In the words of workers: Brandi McNease

Brandi shared her story as part of MECEP’s State of Working Maine 2022 report. Click here to view the full report, as well as other workers’ stories.

Brandi McNease worked in the food service industry as a cook, server, manager, and trainer for 20 years. In her most recent position as a trainer for an international restaurant franchise, Brandi sought to improve staff retention by advocating for better pay and working conditions. When she and her fellow workers tried to unionize, their Augusta franchise was closed.

“Restaurant workers are taking on an unprecedented workload while being treated progressively worse by bosses and customers alike. The work is often dangerous, physically demanding, and stressful. We are seen as the ‘servants’ — the peasants. We live paycheck to paycheck and we’re one emergency away from being without a basic need.

As a manager, I had a stressful and unpredictable schedule.
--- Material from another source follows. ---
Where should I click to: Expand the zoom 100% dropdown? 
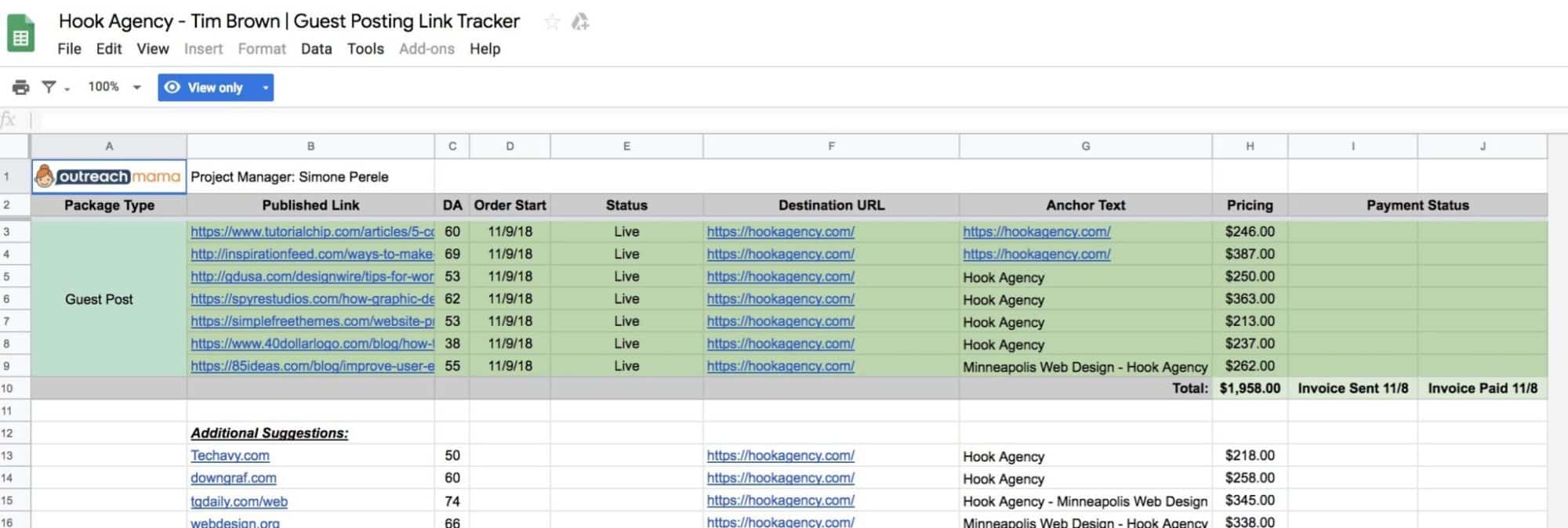[137, 87]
I frequently worked more than 50 hours per week and had to fill in the gaps when we were short-staffed. As a single mother, the schedule left me unable to be there for my child, both physically and emotionally. I chose to leave for an office job in 2019 for better work-life balance, but also out of defeat. I couldn’t work 60 hours in a week, I couldn’t hold the crew accountable to ridiculous expectations, and I absolutely wouldn’t make our community sick.
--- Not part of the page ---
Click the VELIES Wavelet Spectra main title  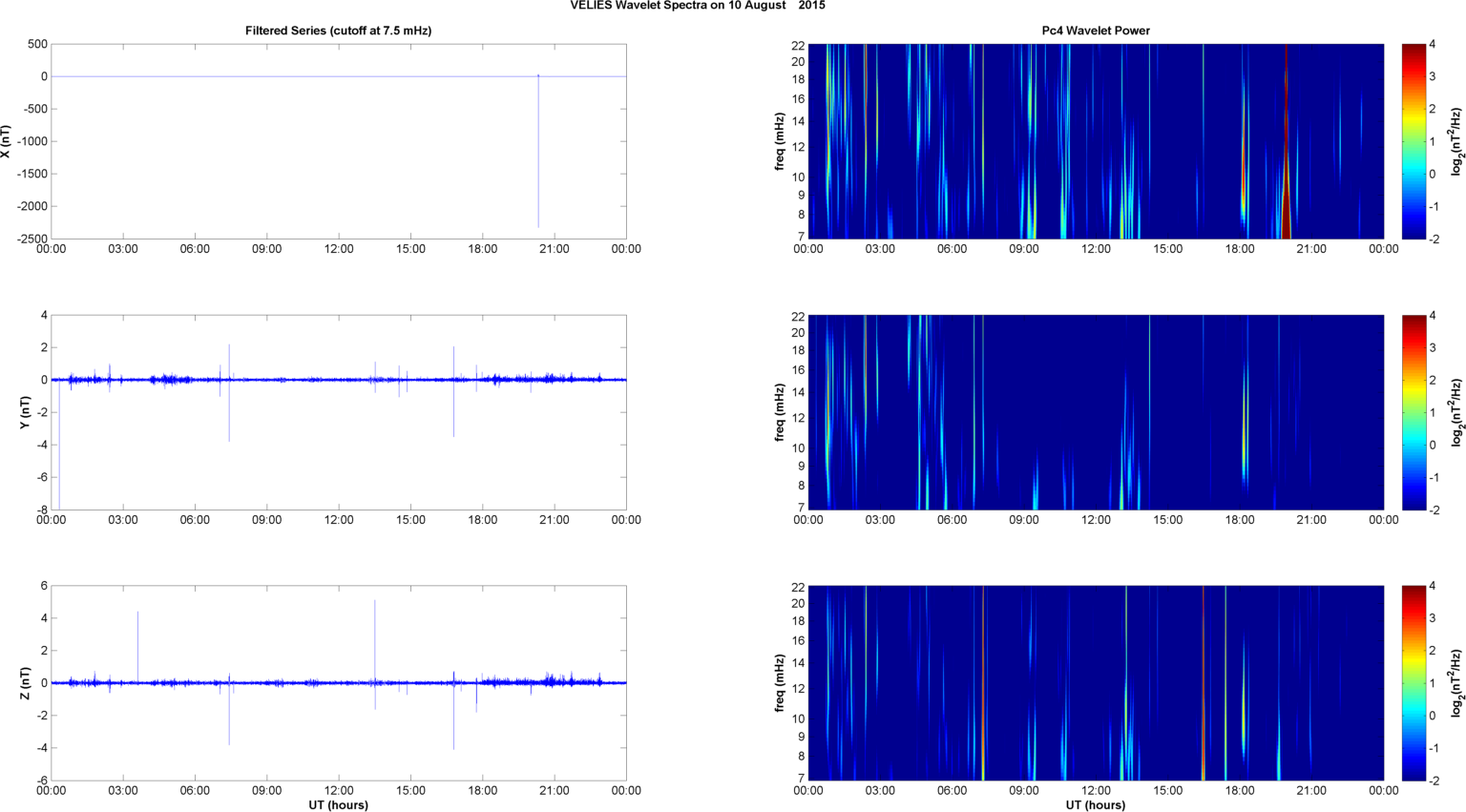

In 2022 I came back as a trainer, with the goal of empowering the crew and lowering the turnover rate for a more functional workplace. But if our expectations were unreasonable in 2019, now they are just plain impossible. With the explosion of online ordering and delivery services, our existing crew is shouldering more work than ever while remaining severely short-staffed.

We were called ‘essential’ during the pandemic — ‘heroes’ even. Now that dining out is considered a luxury again, we are expected to happily return to our station as servants. We don’t accept that. Now that the country has seen how valuable we are, it’s time for us to demand that we are cared for as well as workers in any other industry.”